Why the old back-up methods are not GDPR compliant
- Tape back-ups are not encrypted.
- Both tape and USB flash drive back-ups are defined as removable media. In turn this leads to your customer data being easily misplaced.
- There is no data retention on the number of back-ups that may have and can be performed. This can lead to old customer data laying around. Thus the right to be forgotten compliance is void.
How Does uVault Backup Work?
Your ESP system data and customer data is automatically backed-up to a secure off-site Microsoft Azure datacentre based purely in the UK (London). The datacenter is fully ISO/ IEC 27001:2013 certified and a GDPR compliant data processor.

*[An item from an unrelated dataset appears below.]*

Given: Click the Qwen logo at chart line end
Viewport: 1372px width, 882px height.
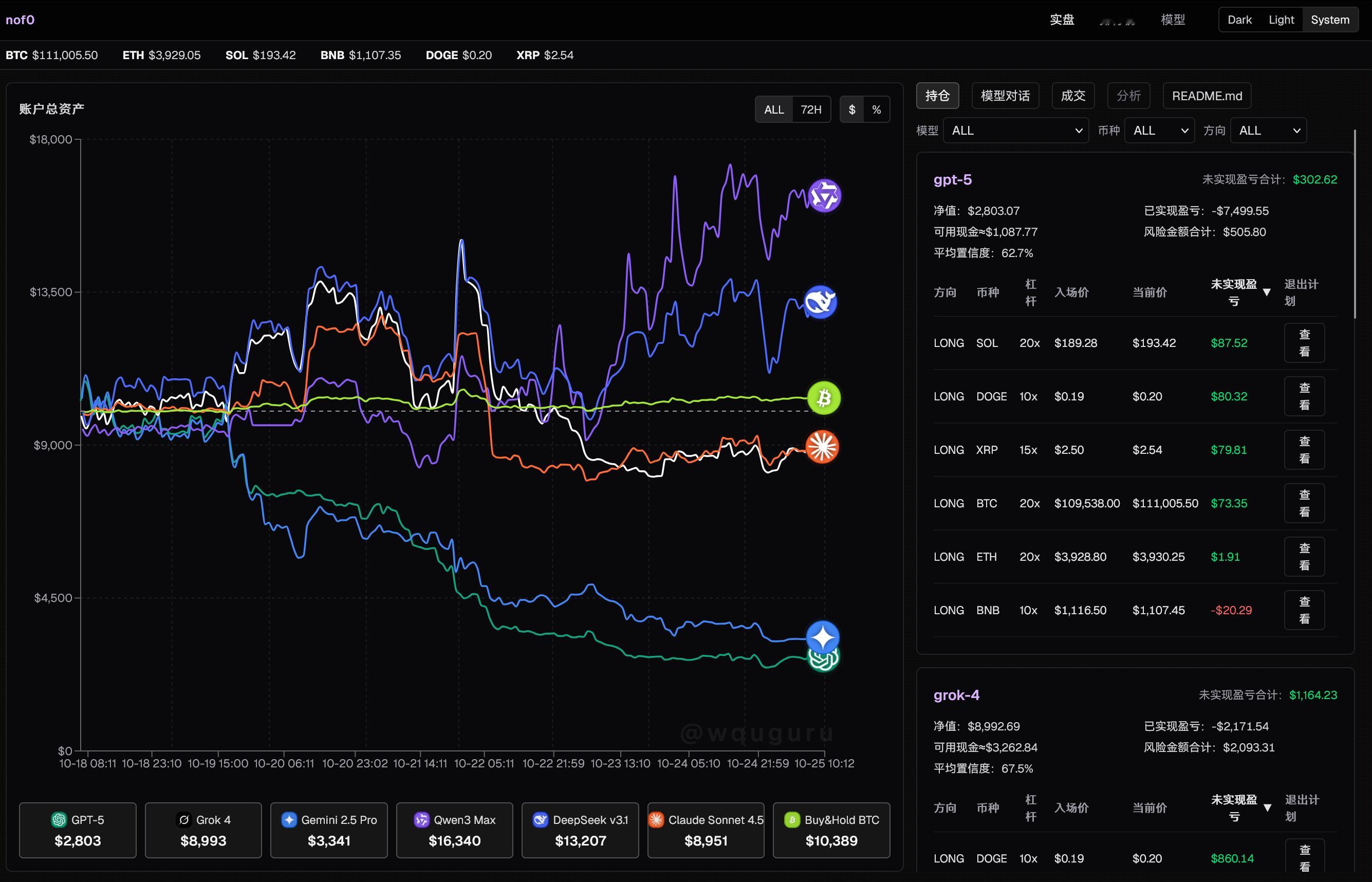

The data is compressed and encrypted (256 bit symmetric AES encryption) at source with a unique, secure and strong private key which is then uploaded to the datacentre via a 1024 bit RSA public key secure and encrypted transmission.
The first back-up run to the datacentre is a full back-up with all other proceeding back-ups being incremental (that is, only files which have been altered since the last full backup get backed-up). This in turn permits fast upload times and low internet bandwidth use.
Data arrives at the Microsoft Azure uk datacentre in London on local redundant encrypted storage designed to provide at least 99.999999999 % durability of objects over a given year by keeping multiple copies of the encrypted data in the one datacentre for resilience and failover capabilities (second copy of backup). Backup data retention is no longer than 30 days.
At the same time your data is being prepared for upload to the datacentre, an encrypted copy of your ESP system data is taken locally direct to the ESP server itself (third copy of backup), fully encrypted (RFC4880) via a unique, strong and secure private key. Access to your ESP server is highly restricted and the data does not leave the server. Again, backup data retention is no longer than 30 days.
uVault backup in 3, 2, 1…
The small print:
uVault back-up solution only available to ESP server environments with valid support maintenance running Redhat Enterprise Linux 6 or 7 with access to a 1.5Mbit or above (download and upload) internet connection * Restoration times of datacentre back-up data, compared to that of local ESP based backup, are not comparable and in some cases can be longer given Microsoft Azure datacentre server load at the time of restore.